Site icon Robin Mulloy (gizmobin) on the web

Control of garage door(s)

Using LTspice to redraw the circuit

This weekend I started on my newest project using a RaspberryPI.  It will involve my garage door and a notification system to notify when the door is open.  I have seen many impressive systems on the Internet that already do this using different setups usually with relays.  With my new knowledge of transistor circuits, I have decided that this is how I am going to implement my solution.

The background on this is that I often find our garage door open.  Often a door is left open by accident, or during the winter one of the doors bind and re-open as my wife or I unknowingly drive away.  So this system will have to have a way to view the current position of the doors as well as be able to control their state.

I did pick up a PI-Face last week which is really cool, and it ties to the GPIO pins and exposes a set of relays and other control elements.   I could use this for the project but decided that I would rather save that for when I get back to my robot (which is turning into a long drawn out project 😉 too many cool technology things these last couple of years – it’s amazing…)

Tonight I took the controller box apart to see if I could reverse engineer the circuitry that controls the garage door.  Not much to it in fact: 3 switches, a couple of capacitors and one resistor (plus a power LED).  The circuit controls the door, a light and also has a lock function which (I found out today) effectively locks out any remote control units.

Initially I decided that I wanted to support the opening of the door, and also the light.  I am still undecided if I will support the lockout function, but likely I will include that as well.  So step one was to trace the electronics to see if I could reproduce the functionality on a breadboard.   Yes, I could have just jumper-ed into the existing board, but I thought that this would be a far better learning tool by reverse engineering and implementing my own switching circuit.

Garage control front view – shows components

Garage control back view – shows traces

My interpretation of the circuit

I found that the voltage on the line was 16V, so will definitely have to be careful working with this around the PI.  With this kind of voltage, I might be able to power the PI as well so my potential circuit gets more interesting (with voltage regulation; which I will have to learn more about).  I should also mention that I have two garage doors with the same control box, so the final circuit will need to support 2 doors, 2 lights, possibly 2 lock options and also a regulator to power the PI.

I found an old WIFI camera in my pile of junky old computer parts.  It is the LinkSys WVC54GC camera.  The camera has a ASF stream on it that I can tap into to allow me to grab a picture for email etc.  I have seen that others are doing this with Linux, but haven’t confirmed the functionality is supported on the PI.  I would imagine it is since others have utilized ffmpeg and similar pieces of software which will likely be supported on the PI.

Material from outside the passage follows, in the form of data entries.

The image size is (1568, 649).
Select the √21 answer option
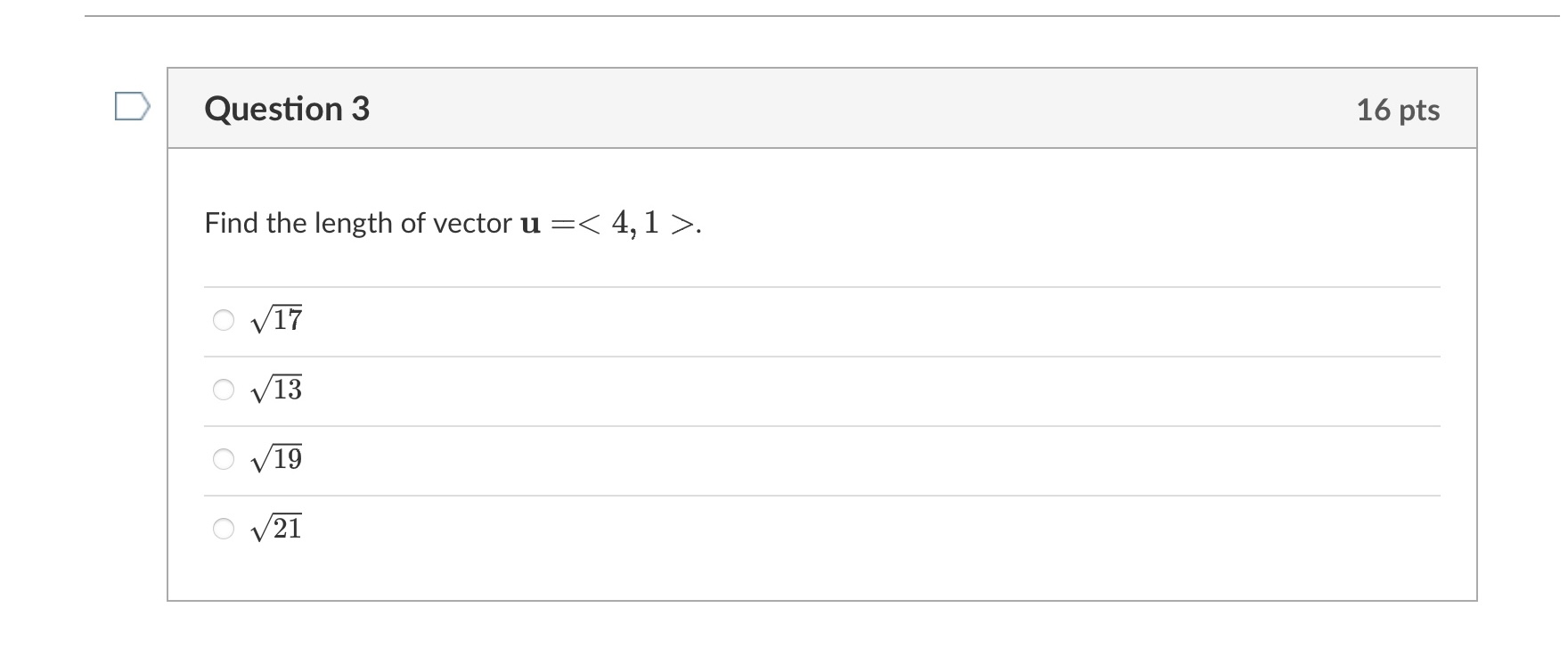click(222, 528)
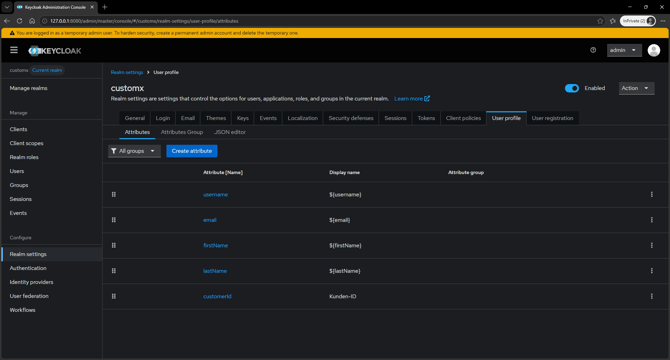670x360 pixels.
Task: Switch to the User registration tab
Action: 552,118
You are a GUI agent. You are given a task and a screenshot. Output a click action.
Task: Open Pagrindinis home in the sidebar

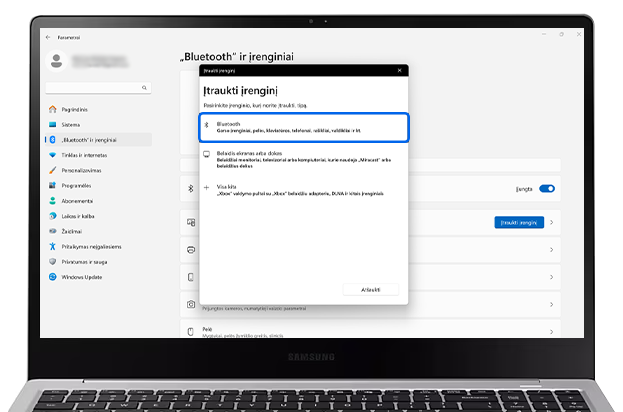[x=74, y=109]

WIFI camera image using Windows Media Player

can see one of the doors is closed

The circuit that I came up with and was able to copy to a breadboard is shown.  With this circuit, I am able to push one of the buttons to have the door go up, and one of the buttons to turn on the light.

Circuit copied to breadboard (had to use 2 resistors for 1.6K)

Next step is to move this to a GPIO controlled circuit that will be linked with the PI.